# Induction Proof- Fibonacci Numbers

• Feb 16th 2010, 06:04 PM
Laurali224
Induction Proof- Fibonacci Numbers
Hello.

I am stuck on a homework problem.

"Let U(subscript)n be the nth Fibonacci number. Prove by induction on n (without referring to the Binet formula) that U(subscript)m+n=U(subscript)m-1*U(subscript)n + U(subscript)m *U (subscript)n+1 for all positive integers m and n.

So.. I figured out my Base case for n=1.
Um+1=Um-1*U1+Um*U2, which equals Um+1=Um-1+Um, so it is true.

For the Induction Step, I dont know where to go..

Should I prove it P(K-1)--> P(K) or P(K)--> P(K+1).
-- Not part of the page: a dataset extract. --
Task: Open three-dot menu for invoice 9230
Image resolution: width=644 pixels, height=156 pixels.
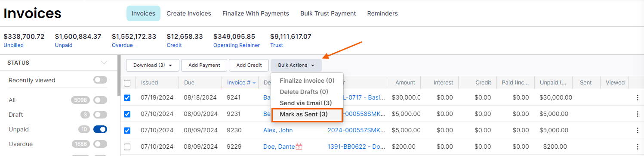Action: 638,131
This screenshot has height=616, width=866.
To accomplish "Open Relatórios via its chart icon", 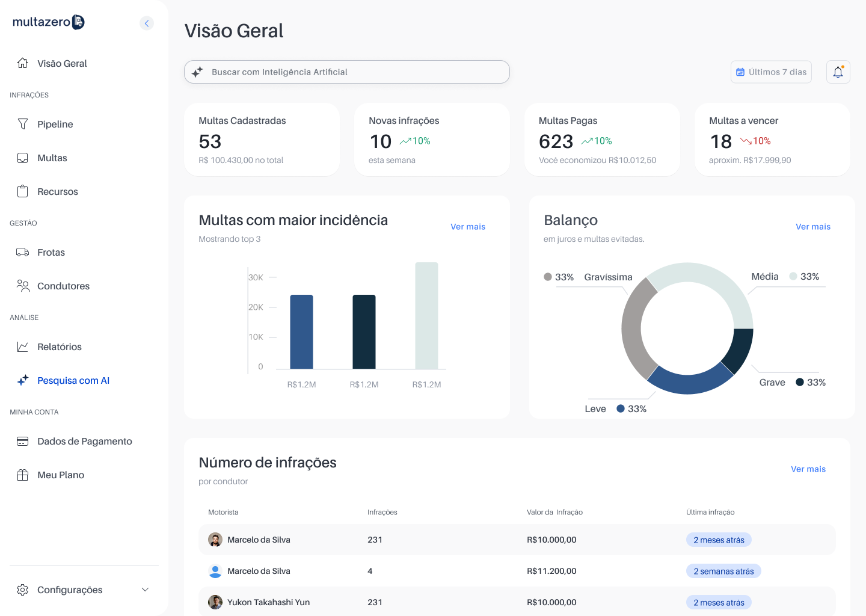I will [x=23, y=347].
I've been trying both ways and I stuck on everything.
• Feb 18th 2010, 06:28 AM
Renji Rodrigo
\$\displaystyle F(n+p)=F(p)F(n+1)+F(p-1)F(n).\$

by induction on p, for p=1

\$\displaystyle F(n+1)=F(1)F(n+1)+F(0)F(n)=F(n+1)\$ ok

suposing for s<p+1, in special we have
\$\displaystyle F(n+p)=F(p)F(n+1)+F(p-1)F(n) \$

\$\displaystyle F(n+p-1)=F(p-1)F(n+1)+F(p-2)F(n) \$

lets prove for p+1
\$\displaystyle F(n+p+1)=F(p+1)F(n+1)+F(p)F(n) .\$

we have
\$\displaystyle F(n+p+1)=F(n+p)+F(n+p-1)= \$ by the fibonacci recurrence so

\$\displaystyle = F(p-1)F(n+1)+F(p-2)F(n) +F(p)F(n+1)+F(p-1)F(n)=\$

\$\displaystyle =F(n+1)[F(p)+F(p-1)]+F(n)[F(p-2)+F(p-1)]=F(p+1)F(n+1)+F(p)F(n) .\$